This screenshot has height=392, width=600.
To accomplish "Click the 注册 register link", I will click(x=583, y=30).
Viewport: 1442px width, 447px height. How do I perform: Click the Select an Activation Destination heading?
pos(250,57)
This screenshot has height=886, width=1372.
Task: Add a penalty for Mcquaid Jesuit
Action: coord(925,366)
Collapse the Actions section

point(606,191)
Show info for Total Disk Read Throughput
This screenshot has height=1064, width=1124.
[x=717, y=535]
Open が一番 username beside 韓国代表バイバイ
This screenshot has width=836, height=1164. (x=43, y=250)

Required action –
Please reproduce the whole listing exactly, omitting no line.

Result below –
This screenshot has height=392, width=600.
To accomplish "Click the 注册 register link", I will click(x=583, y=30).
Viewport: 1442px width, 447px height. How do I perform: Click the Select an Activation Destination heading?
pos(250,57)
This screenshot has height=886, width=1372.
Task: Add a penalty for Mcquaid Jesuit
Action: coord(925,366)
Collapse the Actions section

point(606,191)
Show info for Total Disk Read Throughput
This screenshot has height=1064, width=1124.
[x=717, y=535]
Open が一番 username beside 韓国代表バイバイ
This screenshot has width=836, height=1164. (x=43, y=250)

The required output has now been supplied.